* **Required action**: Please reproduce the entries below exactly from the line with "You are a GUI" through their last line, leaving out any pictures.

* **Supplied entries**:
#####

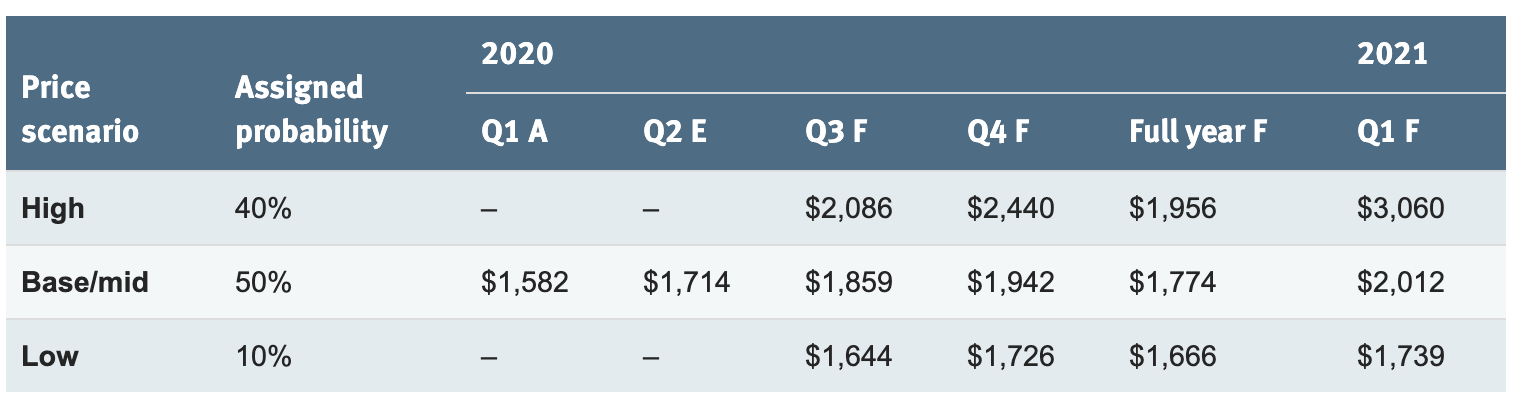The width and height of the screenshot is (1524, 410).
Task: Click the $1,666 Low full year value
Action: (x=1172, y=356)
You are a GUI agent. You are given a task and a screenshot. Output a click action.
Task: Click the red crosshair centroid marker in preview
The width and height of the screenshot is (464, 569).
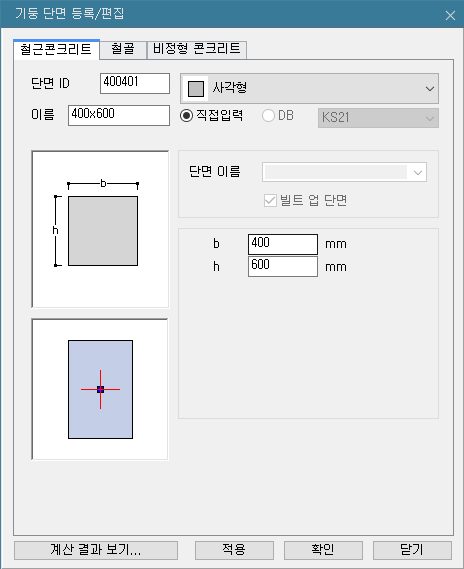(x=100, y=389)
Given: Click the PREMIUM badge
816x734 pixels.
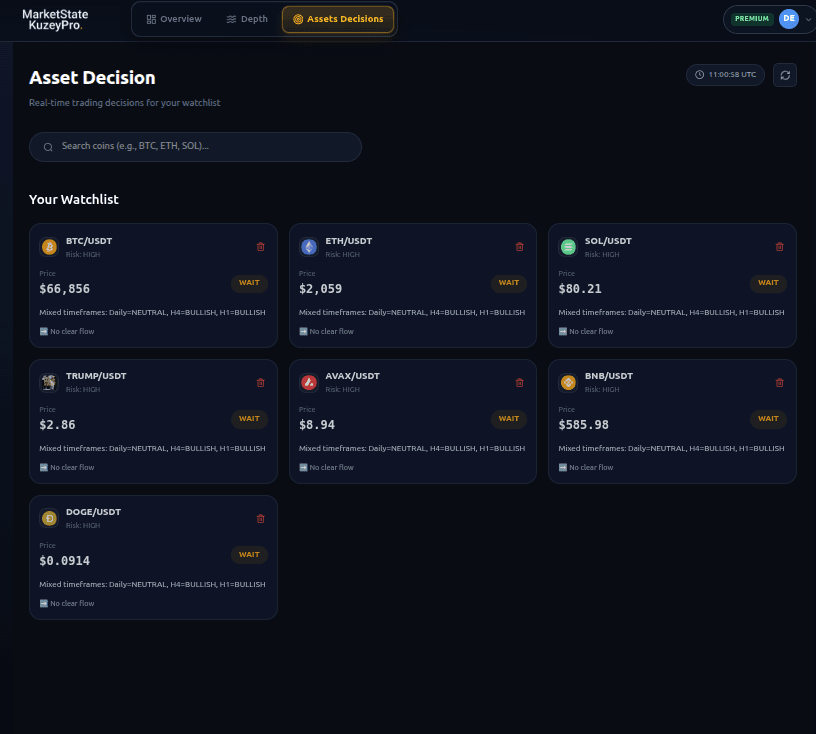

#####

* **Result of this task**:
You are a GUI agent. You are given a task and a screenshot. Output a click action.
Task: Click the red crosshair centroid marker in preview
The width and height of the screenshot is (464, 569).
(x=100, y=389)
Given: Click the PREMIUM badge
816x734 pixels.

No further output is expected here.